Collected data
______________________________

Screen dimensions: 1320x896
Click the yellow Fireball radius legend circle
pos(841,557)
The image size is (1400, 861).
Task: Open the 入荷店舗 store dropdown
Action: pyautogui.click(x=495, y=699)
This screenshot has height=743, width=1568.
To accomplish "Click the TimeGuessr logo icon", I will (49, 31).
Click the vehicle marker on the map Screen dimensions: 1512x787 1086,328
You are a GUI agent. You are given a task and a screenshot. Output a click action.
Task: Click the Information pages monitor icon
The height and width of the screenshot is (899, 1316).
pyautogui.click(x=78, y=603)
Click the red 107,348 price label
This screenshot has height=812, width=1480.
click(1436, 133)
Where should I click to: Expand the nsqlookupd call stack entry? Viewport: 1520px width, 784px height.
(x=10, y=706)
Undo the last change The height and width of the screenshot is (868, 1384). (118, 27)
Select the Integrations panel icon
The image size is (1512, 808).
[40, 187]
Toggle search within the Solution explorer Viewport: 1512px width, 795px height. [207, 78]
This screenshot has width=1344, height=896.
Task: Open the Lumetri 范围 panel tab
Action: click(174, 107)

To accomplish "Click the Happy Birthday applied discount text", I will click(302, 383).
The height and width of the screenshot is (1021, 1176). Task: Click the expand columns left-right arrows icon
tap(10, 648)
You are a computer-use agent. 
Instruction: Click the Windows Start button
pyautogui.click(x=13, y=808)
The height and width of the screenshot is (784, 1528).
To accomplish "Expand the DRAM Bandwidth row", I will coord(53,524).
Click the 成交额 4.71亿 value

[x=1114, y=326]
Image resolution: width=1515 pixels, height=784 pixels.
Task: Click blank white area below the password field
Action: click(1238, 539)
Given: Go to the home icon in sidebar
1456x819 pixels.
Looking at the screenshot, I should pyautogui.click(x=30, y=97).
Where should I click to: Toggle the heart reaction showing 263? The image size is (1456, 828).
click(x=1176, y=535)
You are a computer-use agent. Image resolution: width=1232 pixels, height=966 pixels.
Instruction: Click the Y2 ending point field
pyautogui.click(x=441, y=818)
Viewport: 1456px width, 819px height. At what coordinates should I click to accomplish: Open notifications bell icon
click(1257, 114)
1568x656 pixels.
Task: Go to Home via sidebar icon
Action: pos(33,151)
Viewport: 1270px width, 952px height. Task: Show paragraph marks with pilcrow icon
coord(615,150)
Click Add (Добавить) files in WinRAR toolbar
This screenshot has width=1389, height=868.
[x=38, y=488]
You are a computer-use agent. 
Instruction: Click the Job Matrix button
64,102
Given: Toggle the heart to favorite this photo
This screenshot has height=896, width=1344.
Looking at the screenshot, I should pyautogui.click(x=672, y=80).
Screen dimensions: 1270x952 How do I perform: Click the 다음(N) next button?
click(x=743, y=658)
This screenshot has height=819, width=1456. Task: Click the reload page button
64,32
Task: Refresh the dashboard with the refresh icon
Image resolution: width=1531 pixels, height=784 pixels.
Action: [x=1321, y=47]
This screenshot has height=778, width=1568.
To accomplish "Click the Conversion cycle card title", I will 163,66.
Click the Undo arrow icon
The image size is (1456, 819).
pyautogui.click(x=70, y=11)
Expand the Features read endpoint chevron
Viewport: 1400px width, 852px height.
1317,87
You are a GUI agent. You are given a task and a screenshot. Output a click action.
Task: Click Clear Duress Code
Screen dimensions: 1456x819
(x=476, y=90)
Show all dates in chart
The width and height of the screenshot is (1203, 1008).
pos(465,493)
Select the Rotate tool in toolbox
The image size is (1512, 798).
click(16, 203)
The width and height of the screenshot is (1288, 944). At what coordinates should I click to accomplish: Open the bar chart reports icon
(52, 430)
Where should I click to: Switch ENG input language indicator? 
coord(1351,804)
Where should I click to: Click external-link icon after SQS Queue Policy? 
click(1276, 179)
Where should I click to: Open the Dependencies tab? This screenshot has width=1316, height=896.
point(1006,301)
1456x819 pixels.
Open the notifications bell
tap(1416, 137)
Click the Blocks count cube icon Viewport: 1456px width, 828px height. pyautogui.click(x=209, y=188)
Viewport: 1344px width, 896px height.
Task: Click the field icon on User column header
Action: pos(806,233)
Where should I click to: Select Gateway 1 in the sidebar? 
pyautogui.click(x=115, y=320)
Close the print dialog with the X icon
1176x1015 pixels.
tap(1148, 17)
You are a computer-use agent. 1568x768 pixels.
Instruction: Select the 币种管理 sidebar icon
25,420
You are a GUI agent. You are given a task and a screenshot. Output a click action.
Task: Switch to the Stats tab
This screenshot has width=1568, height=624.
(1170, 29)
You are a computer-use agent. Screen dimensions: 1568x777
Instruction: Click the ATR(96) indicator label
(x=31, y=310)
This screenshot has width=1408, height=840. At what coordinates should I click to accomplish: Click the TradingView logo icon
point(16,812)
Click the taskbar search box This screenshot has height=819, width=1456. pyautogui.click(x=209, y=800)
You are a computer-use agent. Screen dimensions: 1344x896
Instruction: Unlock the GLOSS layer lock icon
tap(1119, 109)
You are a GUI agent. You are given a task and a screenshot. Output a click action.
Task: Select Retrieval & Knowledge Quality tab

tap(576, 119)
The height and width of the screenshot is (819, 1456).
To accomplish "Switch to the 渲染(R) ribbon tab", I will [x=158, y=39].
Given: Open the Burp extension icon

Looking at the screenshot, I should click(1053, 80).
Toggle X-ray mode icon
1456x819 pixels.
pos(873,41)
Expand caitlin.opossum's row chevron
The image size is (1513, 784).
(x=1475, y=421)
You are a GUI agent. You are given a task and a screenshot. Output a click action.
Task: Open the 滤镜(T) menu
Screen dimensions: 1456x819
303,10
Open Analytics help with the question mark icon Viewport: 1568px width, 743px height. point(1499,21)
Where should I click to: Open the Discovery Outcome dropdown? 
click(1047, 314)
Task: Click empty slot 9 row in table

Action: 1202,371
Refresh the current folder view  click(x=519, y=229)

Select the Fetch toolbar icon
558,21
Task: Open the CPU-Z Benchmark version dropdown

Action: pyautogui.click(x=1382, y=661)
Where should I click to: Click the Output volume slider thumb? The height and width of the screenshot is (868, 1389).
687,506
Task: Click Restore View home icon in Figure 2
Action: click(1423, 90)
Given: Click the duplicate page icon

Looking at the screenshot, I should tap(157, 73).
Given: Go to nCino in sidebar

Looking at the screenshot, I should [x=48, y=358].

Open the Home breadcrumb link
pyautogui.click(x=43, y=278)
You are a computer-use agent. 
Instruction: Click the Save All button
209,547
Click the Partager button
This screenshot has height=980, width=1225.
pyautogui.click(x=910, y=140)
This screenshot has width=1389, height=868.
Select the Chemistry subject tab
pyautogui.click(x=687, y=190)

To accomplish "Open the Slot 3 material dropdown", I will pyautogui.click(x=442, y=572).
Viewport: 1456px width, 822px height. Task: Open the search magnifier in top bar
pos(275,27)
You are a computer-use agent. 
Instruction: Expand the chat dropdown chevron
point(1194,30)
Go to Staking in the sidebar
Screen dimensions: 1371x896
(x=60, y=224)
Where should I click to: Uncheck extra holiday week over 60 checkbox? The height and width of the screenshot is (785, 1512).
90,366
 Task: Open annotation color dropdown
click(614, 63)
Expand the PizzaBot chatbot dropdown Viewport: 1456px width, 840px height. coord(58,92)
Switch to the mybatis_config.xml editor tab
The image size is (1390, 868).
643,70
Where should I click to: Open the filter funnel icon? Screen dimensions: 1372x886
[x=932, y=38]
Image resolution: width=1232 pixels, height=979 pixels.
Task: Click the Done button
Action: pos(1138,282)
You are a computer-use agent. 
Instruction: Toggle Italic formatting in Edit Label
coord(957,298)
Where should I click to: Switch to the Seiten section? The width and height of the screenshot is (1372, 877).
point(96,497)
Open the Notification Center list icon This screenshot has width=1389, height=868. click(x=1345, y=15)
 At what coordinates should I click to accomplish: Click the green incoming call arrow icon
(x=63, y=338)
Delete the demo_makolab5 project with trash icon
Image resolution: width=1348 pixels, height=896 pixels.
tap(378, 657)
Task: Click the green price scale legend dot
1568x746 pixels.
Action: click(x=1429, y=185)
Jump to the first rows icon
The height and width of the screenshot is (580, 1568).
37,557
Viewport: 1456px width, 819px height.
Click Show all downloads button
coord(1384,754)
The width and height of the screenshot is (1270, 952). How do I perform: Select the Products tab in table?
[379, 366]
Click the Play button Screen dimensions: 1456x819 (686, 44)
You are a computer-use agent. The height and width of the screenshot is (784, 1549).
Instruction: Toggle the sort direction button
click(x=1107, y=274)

______________________________

=== WHAT THIS TASK INVOLVES ===
Whichever lines of the records above hold the word "price" should all be copied out.

=== EXPECTED ANSWER ===
Click the red 107,348 price label
Task: Click the green price scale legend dot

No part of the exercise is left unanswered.